AUGUSTA, Maine — Maine Democratic Party Chair Drew Gattine said he will remain in his leadership post after entering a primary last week in a recently redrawn state House district.
The decision from the former state representative from Westbrook comes ahead of a crucial 2022 election in which Democrats will try to defend Gov. Janet Mills from a challenge with former Republican Gov. Paul LePage, alongside another top-tier race in Maine’s 2nd Congressional District and major legislative races.
State parties across the country are often run by officeholders, but it has not been a common practice in Maine in recent years with parties usually staying neutral in truly competitive primaries for legislative seats, making Gattine’s planned primary run from the top spot in the party against Scarborough Town Councilor Jean-Marie Caterina notable.
He filed for the race on Thursday. Gattine did not initially answer a question last week about whether he would leave the post to run, but he said in a Monday email that he would remain.

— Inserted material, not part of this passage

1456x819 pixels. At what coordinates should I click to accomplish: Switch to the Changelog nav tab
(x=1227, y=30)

“We have a great team of professionals at the [party] who show up every day for the people of Maine and I’m proud to continue to serve the state party as its [chair],” he said.
Gattine’s dual role in state politics may only have a limited effect. Professional staff of Maine’s political parties manage day-to-day activities. While the chair oversees them, their main jobs are building alliances, raising money and supporting candidates in the general election.

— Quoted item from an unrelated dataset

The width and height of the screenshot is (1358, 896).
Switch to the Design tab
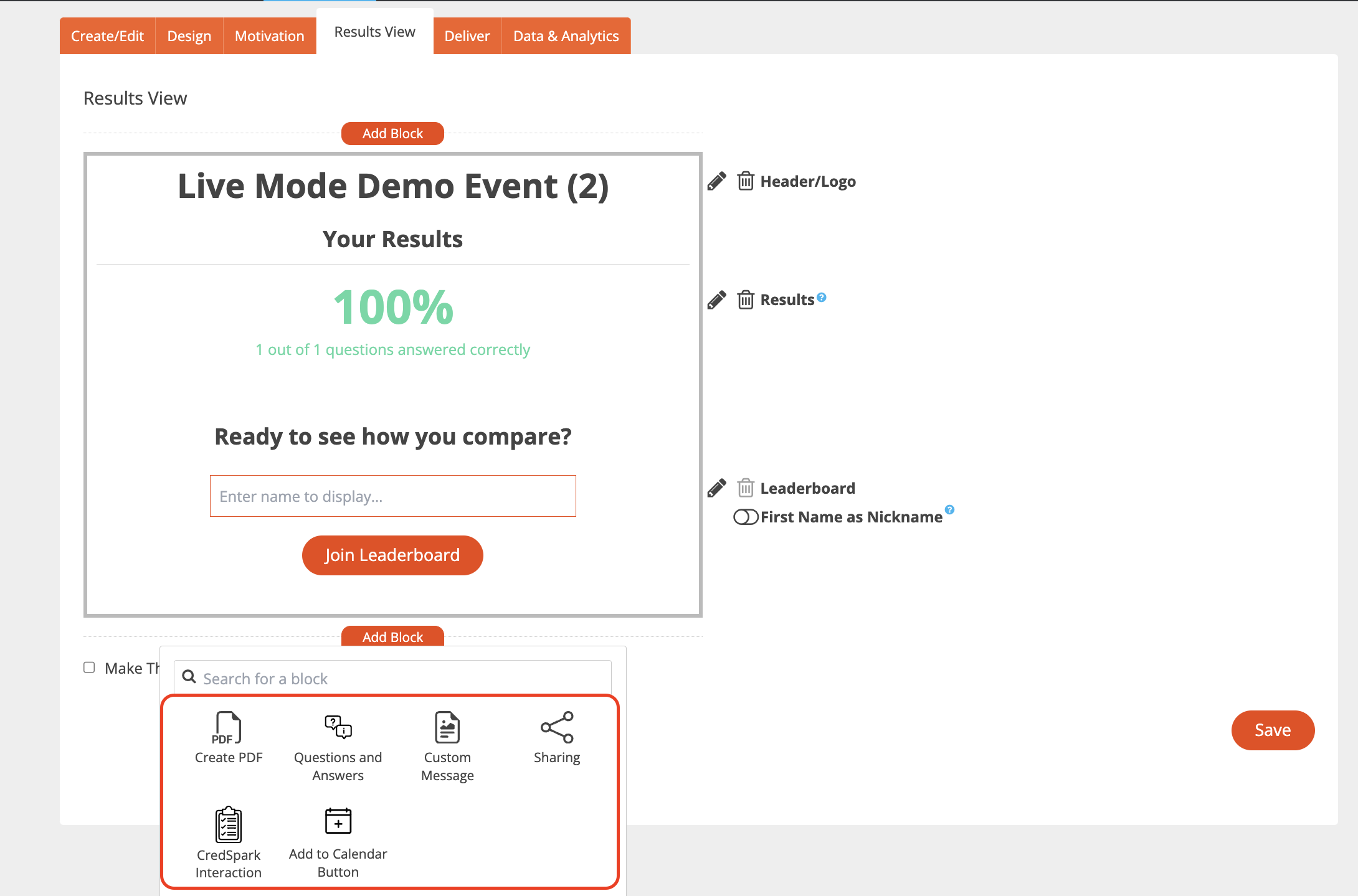(189, 36)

Catarina, a real estate agent and Scarborough town councilor who has twice run for the Legislature and has qualified for the primary ballot, said Gattine called her to let her know he would also be gunning for the newly redrawn district split across Scarborough, Saco and Westbrook. That is unlike Gattine’s old district, which was only in his home city.
“That’s fine,” Catarina said of Gattine’s decision to run. “It’s a primary.”
Gattine had a background like many others who have headed Maine Democrats and Republicans here in recent years, taking the position in early 2021 after serving four House terms. He was a top LePage foil on the health and budget committees during a contentious time in Augusta that included a 2017 first government shutdown.
He was the subject of LePage’s infamous 2016 episode in which the then-governor left an obscene voicemail for Gattine and later said he wanted to challenge the Democrat to a duel over remarks he believed the Democrat had made.